Since the 1980s, Europe has been warming at twice the global average, and weather and climate- related extremes are taking a huge toll. The European Union has registered EUR 822 billion total losses in the period of 1980-2024, with 25% of these losses registered between 2021 and 2024 - a sign that the events and their effects are intensifying. The same events produced, unfortunately, over 441,000 fatalities.

Even with significant mitigation efforts reducing greenhouse gas emissions, these impacts will continue to intensify. This means that climate resilience and adaptation are essential to protect people, economy and infrastructure.

Two publications released today by the EEA cover climate resilience efforts that span the full range of governance levels - from country level down to Europe's smallest communities - and are accompanied by a new interactive platform consolidating the EEA's knowledge base on extreme weather events.

EEA report: 'Climate resilience in Europe, 2025 - progress and challenges'

The new EEA report presents a comprehensive assessment of national climate adaptation policies and actions across 32 EEA member countries, drawing on the latest reporting cycle under the EU's Governance Regulation.

The picture that emerges is one of real but uneven progress. As of 2025, all EEA member countries have adopted national adaptation policies. Yet the evidence points to persistent gaps between planning and implementation, and significant limitations in the data needed to track whether adaptation efforts are actually reducing risk.
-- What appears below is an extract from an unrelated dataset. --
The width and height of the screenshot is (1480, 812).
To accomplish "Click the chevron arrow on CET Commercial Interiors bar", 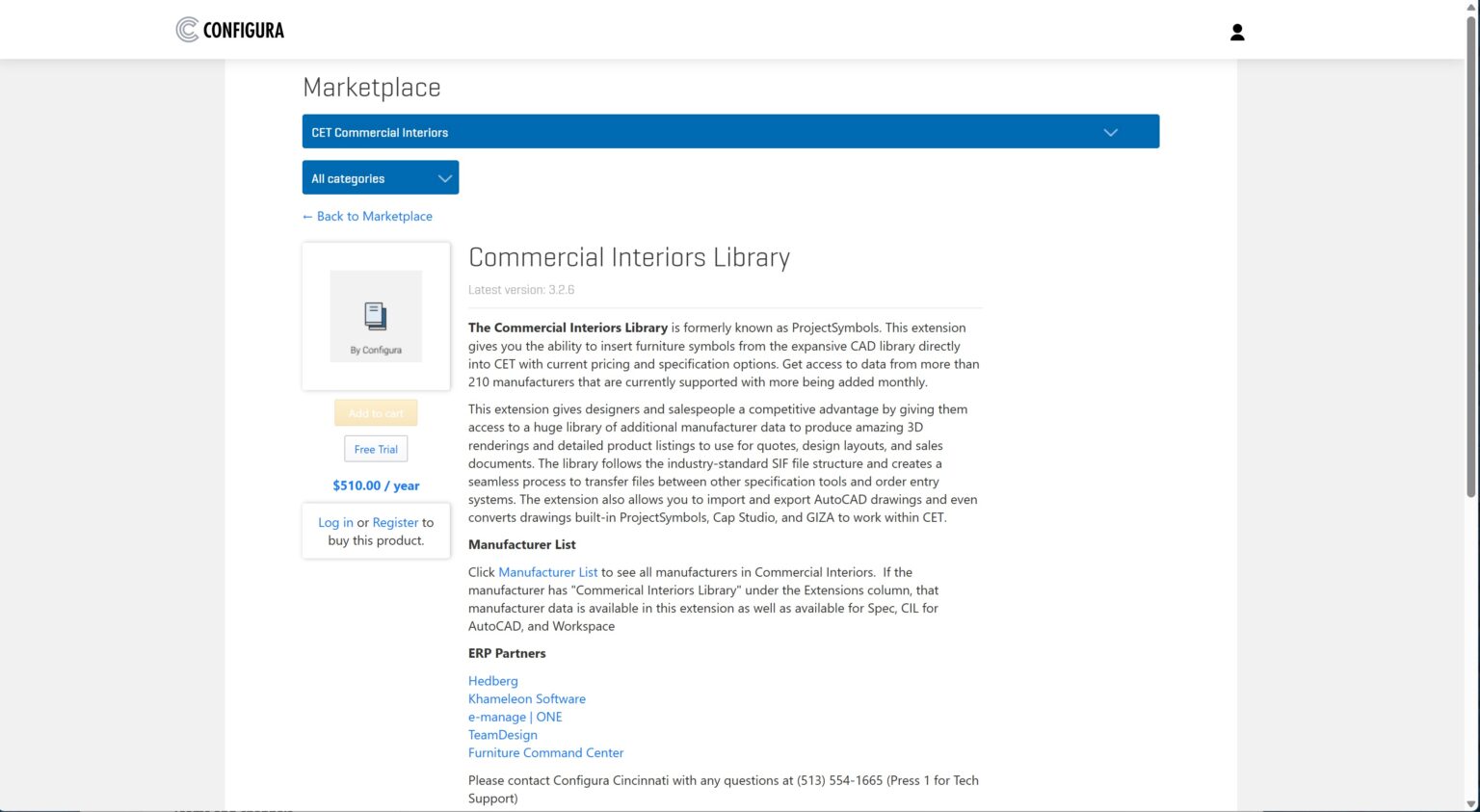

Europe has started building a stronger evidence base on climate risks, but this is not consistently translated into coordinated action across governance levels. There is a clear opportunity to move towards a more coherent adaptation policy cycle - one where risk identification, anticipatory action, progress monitoring and shared learning are better connected. To support more consistent and effective action across Member States, the findings also point to the need to strengthen enabling conditions for adaptation. That includes a more coherent legal basis for preparedness and climate resilience at EU level. The report comes ahead of the European Commission's expected publication of a European Integrated Framework for Climate Resilience, due by the end of 2026.

Key findings from the report include:

  • Climate risk assessments, despite now being more prominent across countries, vary in methodological approaches, sectoral and thematic coverage and timeliness, limiting a coherent understanding of shared risks across Europe.
  • Countries are strengthening the policy foundation for adaptation; however, diverse policy approaches, complex coordination across sectors and governance levels, unclear risk ownership, variable institutional capacity and uncertain financing continue to challenge policy coherence - particularly at regional and local levels.
  • The development and use of monitoring, evaluation and learning systems vary across countries, making it difficult to assess whether adaptation efforts are working.
  • Social vulnerability and equity considerations are not yet systematically integrated into national adaptation planning.

Regarding the future risks reported, all countries see heatwaves and changing temperatures as significantly increasing. Floods and droughts are closely behind.

Figure 1. Key future hazards reported in 2025

EEA briefing: 'Small but mighty - climate resilience in Europe's small municipalities'

This new EEA briefing turns the spotlight on Europe's small municipalities (home to over 40% of the EU's population) and documents both the ambition they are showing on climate adaptation and the structural constraints they continue to face.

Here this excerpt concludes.